La complexité, du côté du discours scientifique

Dans la recherche scientifique actuelle concernant l’étiologie, l’évolution et les traitements du TSA, la très grande hétérogénéité des résultats des études met clairement en évidence la complexité du syndrome. À ce titre, elle est le plus souvent considérée par les chercheurs comme un obstacle au progrès des connaissances, car elle ne permet pas de conclure de façon assurée à la question posée dans la recherche.
            Prenons un exemple fictif et simplifié[1]. Des chercheurs souhaitent évaluer les effets de la méthode pédagogique « StepToStep » auprès des enfants autistes. Les chercheurs vont sélectionner vingt enfants qui ont un âge et un quotient intellectuel équivalents (évalué au moyen d’un test de QI). Ces vingt enfants vont être distribués de façon aléatoire dans deux groupes : les enfants du premier groupe participeront à la méthode « StepToStep » durant trois mois, tandis que les autres enfants feront partie d’un « groupe témoin ».
 
Un test de QI sera à nouveau réalisé pour l’ensemble des enfants après trois mois. Imaginons que les résultats de l’étude démontrent que les enfants qui ont participé à la méthode « StepToStep » ont en moyenne mieux progressé que les autres au niveau du QI :
 

 
Toutefois, les résultats individuels des dix enfants ayant participé à la méthode StepToStep mettent en évidence une grande hétérogénéité des résultats :
 

 
            Si Chloé, Luc, Célia et Philippe ont nettement progressé avec la méthode « StepToStep », les résultats de Manon et Martine sont plus mitigés, tandis que Jean, Lea, Lucie et Marc ont des scores plus bas après l’intervention qu’avant. Les auteurs pourraient conclure que la méthode « StepToStep » est une méthode efficace pour développer l’intelligence des enfants autistes (5 points de gain de QI en moyenne après trois mois), tout en reconnaissant une très forte variabilité des résultats (écart-type de 7).
            Du point de vue des scientifiques, la grande variabilité des résultats est un problème important, car cela amoindrit la portée de l’efficacité de la méthode d’intervention évaluée. Ils cherchent donc des façons d’obtenir des résultats plus homogènes. Une façon de faire est par exemple de constituer des sous-groupes[2] et de chercher si la méthode d’intervention a de meilleurs résultats pour tels et tels sous-groupes.
            Dans notre exemple fictif, imaginons que trois sous-groupes soient créés en fonction des progrès réalisés (pas de progrès ; progrès mitigé ; progrès important) et que des tests génétiques soient réalisés, afin de voir si les différences au niveau des progrès réalisés avec la méthode « StepToStep » sont corrélées avec telle ou telle caractéristique génétique[3]. Si les résultats s’avèrent significatifs, cela permettrait de conclure que tel pourcentage des enfants qui ont telle caractéristique génétique est susceptible de faire des progrès avec la méthode « StepToStep », contrairement aux enfants qui ne présenteraient pas cette caractéristique génétique.
            Néanmoins, cette façon d’envisager la diversité au sein de l’autisme rencontre des limites importantes : d’une part, certains chercheurs ont récemment pu mettre en évidence qu’il n’y a pas plus de liens génétiques entre des personnes issues d’un même sous-groupe qu’entre deux personnes de sous-groupes différents.

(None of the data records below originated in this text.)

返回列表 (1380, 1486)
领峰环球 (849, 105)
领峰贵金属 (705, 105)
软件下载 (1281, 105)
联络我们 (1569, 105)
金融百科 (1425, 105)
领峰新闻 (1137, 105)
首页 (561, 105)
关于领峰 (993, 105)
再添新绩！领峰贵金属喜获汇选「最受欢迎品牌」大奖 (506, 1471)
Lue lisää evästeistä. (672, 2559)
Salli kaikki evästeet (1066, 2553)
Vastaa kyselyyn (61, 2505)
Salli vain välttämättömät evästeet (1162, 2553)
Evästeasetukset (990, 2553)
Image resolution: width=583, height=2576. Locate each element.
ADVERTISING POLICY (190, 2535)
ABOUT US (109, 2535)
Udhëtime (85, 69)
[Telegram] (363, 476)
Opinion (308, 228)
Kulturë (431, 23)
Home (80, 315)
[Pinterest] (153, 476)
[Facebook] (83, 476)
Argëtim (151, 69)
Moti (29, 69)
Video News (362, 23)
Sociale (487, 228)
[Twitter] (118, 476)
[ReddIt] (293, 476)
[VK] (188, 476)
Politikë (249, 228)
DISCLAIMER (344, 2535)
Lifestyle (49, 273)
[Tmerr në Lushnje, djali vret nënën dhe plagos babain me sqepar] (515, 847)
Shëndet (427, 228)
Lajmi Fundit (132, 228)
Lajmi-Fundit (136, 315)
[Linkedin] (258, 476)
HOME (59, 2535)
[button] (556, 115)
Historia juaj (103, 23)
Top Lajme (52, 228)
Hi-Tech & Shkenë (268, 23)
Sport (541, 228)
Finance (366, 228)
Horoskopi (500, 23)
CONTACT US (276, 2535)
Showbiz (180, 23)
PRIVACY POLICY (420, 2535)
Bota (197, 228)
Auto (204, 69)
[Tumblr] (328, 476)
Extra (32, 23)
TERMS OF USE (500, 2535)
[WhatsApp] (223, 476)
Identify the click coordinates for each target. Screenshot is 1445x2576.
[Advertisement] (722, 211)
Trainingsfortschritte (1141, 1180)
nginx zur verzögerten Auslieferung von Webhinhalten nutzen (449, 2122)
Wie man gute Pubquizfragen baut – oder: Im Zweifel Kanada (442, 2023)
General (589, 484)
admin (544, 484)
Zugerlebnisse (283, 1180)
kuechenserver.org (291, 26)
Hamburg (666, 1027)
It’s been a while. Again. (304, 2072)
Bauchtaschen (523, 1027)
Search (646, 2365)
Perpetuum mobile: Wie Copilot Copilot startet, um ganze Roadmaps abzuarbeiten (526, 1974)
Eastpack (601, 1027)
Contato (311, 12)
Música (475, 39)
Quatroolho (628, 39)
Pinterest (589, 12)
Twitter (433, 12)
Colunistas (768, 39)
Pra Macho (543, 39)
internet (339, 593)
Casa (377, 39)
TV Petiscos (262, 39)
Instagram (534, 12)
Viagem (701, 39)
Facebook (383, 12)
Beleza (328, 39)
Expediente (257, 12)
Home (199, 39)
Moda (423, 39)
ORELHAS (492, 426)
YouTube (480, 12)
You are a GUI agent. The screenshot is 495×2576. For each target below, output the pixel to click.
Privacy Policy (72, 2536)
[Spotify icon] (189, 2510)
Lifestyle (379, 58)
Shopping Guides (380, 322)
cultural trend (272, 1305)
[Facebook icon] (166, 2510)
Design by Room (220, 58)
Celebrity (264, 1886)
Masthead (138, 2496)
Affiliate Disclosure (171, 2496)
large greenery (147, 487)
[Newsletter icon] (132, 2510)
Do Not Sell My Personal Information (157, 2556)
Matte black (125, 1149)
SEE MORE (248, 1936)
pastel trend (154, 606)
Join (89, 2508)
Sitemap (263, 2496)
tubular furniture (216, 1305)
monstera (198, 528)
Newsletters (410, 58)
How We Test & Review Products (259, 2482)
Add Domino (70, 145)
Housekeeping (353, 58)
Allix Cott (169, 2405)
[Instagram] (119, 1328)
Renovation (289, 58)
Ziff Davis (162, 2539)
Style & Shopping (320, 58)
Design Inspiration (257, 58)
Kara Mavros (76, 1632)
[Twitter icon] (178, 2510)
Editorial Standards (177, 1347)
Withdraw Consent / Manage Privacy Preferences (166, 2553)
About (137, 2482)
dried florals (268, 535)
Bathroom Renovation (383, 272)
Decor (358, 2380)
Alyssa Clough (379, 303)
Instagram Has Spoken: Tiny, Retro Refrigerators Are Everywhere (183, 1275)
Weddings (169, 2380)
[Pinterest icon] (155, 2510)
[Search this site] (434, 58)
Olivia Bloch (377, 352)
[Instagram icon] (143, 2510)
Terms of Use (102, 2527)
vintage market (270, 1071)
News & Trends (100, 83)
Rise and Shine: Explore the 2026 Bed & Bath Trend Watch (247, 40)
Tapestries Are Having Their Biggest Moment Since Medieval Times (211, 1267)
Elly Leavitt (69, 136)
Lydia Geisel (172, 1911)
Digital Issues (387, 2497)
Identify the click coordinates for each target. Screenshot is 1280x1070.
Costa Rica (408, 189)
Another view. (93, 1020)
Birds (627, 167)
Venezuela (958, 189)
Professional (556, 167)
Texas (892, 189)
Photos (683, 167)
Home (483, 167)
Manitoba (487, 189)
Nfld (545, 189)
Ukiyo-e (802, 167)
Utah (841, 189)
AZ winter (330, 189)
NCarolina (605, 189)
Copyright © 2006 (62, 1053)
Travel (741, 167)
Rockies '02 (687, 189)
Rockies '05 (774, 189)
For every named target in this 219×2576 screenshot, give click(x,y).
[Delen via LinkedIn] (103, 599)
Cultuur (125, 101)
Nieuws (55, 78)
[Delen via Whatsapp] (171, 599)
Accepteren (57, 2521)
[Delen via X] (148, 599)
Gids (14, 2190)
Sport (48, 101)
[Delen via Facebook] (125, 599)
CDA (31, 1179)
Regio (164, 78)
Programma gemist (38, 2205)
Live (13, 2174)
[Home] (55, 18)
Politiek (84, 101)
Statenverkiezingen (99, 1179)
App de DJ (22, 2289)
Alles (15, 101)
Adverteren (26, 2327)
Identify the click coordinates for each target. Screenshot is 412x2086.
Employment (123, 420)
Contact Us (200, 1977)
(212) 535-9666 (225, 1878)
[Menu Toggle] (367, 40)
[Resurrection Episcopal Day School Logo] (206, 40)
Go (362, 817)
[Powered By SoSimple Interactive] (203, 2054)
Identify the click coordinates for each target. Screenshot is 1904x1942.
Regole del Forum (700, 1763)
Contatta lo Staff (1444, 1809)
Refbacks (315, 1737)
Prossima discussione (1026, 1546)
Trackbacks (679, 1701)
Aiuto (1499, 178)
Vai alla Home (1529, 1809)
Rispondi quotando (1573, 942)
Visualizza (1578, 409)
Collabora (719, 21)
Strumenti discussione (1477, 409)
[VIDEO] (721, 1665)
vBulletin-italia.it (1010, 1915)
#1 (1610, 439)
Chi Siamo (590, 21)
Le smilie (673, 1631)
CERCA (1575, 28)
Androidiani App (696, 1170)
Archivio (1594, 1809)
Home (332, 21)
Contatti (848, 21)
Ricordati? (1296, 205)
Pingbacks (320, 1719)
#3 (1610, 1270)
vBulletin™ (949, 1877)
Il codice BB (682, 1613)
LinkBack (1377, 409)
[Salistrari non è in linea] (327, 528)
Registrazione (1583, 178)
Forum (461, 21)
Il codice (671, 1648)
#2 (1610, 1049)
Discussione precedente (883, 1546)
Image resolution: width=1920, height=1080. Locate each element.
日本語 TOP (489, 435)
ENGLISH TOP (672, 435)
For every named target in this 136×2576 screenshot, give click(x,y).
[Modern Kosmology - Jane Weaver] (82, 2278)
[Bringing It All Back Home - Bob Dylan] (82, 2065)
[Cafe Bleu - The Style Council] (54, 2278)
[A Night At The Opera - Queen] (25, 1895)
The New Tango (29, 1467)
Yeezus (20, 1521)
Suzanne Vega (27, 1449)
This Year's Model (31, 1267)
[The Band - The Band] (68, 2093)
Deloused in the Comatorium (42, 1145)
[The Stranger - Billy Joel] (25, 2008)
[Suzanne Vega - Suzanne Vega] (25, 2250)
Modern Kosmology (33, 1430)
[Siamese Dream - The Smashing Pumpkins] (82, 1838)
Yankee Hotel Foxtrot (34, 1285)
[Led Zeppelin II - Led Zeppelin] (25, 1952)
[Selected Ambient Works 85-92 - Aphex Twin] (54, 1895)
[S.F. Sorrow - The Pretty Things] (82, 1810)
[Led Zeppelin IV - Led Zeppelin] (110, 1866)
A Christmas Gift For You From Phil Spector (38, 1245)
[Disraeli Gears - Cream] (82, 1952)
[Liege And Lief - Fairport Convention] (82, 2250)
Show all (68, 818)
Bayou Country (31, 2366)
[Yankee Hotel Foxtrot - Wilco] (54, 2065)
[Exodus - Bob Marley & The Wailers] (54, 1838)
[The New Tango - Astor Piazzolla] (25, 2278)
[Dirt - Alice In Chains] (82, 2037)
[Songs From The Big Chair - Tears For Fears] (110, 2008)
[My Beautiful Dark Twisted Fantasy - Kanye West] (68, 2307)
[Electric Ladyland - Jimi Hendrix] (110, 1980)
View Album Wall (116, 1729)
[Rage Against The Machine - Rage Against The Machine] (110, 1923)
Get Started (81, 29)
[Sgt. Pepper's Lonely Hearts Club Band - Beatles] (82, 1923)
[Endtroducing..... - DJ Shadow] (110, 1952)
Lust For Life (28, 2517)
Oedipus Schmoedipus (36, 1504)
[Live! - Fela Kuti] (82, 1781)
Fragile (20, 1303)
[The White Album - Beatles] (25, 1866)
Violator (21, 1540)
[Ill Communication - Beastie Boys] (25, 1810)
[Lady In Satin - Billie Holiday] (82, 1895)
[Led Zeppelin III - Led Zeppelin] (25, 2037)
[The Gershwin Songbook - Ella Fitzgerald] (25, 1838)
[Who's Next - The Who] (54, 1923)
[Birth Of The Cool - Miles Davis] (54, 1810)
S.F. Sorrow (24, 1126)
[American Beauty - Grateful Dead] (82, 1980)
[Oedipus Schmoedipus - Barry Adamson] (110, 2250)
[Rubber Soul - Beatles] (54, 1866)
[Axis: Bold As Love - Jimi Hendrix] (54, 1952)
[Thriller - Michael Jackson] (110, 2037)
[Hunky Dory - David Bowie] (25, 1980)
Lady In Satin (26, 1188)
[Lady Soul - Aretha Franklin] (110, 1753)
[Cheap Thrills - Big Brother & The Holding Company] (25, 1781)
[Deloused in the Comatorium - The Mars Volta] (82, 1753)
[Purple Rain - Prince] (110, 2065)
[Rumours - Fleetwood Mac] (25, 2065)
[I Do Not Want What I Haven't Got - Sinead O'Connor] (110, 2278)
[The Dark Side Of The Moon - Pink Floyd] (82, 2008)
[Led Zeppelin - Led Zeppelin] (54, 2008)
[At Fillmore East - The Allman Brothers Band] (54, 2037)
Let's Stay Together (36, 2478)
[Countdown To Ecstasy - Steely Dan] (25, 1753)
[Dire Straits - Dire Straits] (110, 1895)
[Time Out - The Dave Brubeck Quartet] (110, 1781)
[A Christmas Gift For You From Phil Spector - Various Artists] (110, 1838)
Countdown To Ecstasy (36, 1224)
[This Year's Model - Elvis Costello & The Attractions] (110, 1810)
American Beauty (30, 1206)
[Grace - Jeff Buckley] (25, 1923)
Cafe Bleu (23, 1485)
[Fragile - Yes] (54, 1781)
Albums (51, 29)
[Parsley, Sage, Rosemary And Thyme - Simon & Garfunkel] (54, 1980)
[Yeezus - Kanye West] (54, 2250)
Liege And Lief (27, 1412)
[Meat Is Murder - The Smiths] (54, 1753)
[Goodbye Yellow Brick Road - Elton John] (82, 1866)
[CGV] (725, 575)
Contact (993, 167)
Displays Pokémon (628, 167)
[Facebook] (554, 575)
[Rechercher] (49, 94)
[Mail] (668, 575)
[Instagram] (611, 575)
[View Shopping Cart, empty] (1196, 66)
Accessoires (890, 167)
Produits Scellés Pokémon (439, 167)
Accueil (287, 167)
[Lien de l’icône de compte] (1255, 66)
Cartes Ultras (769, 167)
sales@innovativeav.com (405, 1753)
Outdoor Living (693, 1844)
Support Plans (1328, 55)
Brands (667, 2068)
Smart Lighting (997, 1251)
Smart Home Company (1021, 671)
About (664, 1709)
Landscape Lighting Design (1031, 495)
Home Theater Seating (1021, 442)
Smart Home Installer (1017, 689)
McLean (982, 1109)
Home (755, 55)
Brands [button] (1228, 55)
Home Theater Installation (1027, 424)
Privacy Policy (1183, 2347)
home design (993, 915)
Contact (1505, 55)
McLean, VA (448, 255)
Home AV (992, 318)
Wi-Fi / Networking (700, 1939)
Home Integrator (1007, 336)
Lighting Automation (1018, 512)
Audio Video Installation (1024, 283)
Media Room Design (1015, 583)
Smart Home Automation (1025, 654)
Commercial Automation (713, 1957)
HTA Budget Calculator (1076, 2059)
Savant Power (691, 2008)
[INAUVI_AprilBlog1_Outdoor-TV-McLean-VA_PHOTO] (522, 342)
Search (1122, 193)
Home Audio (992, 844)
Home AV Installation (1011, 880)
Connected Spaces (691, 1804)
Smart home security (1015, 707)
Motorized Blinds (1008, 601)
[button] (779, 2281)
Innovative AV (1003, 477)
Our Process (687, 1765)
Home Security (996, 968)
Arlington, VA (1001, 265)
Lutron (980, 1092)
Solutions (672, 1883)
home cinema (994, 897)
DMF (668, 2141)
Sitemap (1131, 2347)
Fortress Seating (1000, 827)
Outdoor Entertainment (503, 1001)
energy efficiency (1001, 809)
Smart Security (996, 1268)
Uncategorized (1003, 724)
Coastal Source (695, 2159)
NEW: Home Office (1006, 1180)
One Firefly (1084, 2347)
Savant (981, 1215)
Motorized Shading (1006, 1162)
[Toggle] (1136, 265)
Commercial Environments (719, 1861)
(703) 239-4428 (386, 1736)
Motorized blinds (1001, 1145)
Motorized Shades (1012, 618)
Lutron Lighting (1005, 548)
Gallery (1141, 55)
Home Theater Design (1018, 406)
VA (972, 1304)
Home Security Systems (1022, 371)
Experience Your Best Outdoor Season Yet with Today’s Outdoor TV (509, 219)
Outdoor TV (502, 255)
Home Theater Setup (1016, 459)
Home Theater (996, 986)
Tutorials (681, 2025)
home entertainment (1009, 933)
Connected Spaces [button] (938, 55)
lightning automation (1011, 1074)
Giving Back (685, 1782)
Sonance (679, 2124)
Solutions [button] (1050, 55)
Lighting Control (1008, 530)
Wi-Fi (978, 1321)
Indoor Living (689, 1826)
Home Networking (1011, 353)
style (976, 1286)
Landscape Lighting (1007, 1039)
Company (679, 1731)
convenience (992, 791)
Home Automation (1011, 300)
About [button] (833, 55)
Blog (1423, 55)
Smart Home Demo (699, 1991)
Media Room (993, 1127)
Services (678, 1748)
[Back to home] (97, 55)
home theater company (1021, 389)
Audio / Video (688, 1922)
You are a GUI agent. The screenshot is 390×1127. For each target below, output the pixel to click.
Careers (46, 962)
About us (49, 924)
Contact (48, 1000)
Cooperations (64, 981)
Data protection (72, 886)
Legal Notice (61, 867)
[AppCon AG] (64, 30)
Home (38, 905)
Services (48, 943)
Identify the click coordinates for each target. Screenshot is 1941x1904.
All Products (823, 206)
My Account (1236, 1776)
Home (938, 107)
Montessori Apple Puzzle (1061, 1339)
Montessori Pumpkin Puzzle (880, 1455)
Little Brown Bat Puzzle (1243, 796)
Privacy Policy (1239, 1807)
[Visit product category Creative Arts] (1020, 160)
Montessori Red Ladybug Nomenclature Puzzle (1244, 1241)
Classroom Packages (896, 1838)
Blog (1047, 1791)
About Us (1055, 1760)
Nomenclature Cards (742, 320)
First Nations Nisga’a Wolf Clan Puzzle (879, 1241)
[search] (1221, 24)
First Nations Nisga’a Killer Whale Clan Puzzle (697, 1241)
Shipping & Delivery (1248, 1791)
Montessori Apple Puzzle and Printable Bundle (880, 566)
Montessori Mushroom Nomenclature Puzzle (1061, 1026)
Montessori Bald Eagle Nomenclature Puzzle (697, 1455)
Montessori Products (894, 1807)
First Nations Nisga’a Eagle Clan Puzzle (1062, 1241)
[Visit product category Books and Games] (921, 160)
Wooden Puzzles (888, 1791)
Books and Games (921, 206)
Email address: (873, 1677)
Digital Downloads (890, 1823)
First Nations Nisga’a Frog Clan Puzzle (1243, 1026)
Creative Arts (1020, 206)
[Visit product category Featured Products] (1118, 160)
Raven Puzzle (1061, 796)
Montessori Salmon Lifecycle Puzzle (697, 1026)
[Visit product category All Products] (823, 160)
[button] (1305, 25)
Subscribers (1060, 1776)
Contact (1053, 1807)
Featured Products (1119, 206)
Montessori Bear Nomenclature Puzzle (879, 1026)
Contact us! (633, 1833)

D’autre part, découper le spectre de l’autisme en sous-groupes peut avoir des effets ségrégatifs importants.
 
 

[1] Voici la référence de l’étude scientifique qui a inspiré la construction de notre exemple fictif : Dawson, G., Rogers, S., Munson, J., Smith, M., Winter, J., Greenson, J., Varley, J. (2010). Randomized, controlled trial of an intervention for toddlers with autism: The early start denver model. Pediatrics, 125(1), e17-23.
[2] Par exemple, tel sous-groupe est constitué des personnes avec TSA qui ont en commun tel niveau de gravité des symptômes, tel niveau de retard mental, tel type de retard de langage, tel trouble associé à l’autisme, etc.
[3] Par exemple, les deux groupes de chercheurs suivants s’inscrivent dans cette perspective de la constitution de sous-groupes dans l’espoir de trouver des stratégies thérapeutiques plus spécifiques : (1) Georgiades, S., Szatmari, P., & Boyle, M. (2013). Importance of studying heterogeneity in autism. Neuropsychiatry, 3(2), 123-125 ; (2) Jeste, S. S., & Geschwind, D. H. (2014). Disentangling the heterogeneity of autism spectrum disorder through genetic findings. Nature Reviews. Neurology, 10(2), 74-81.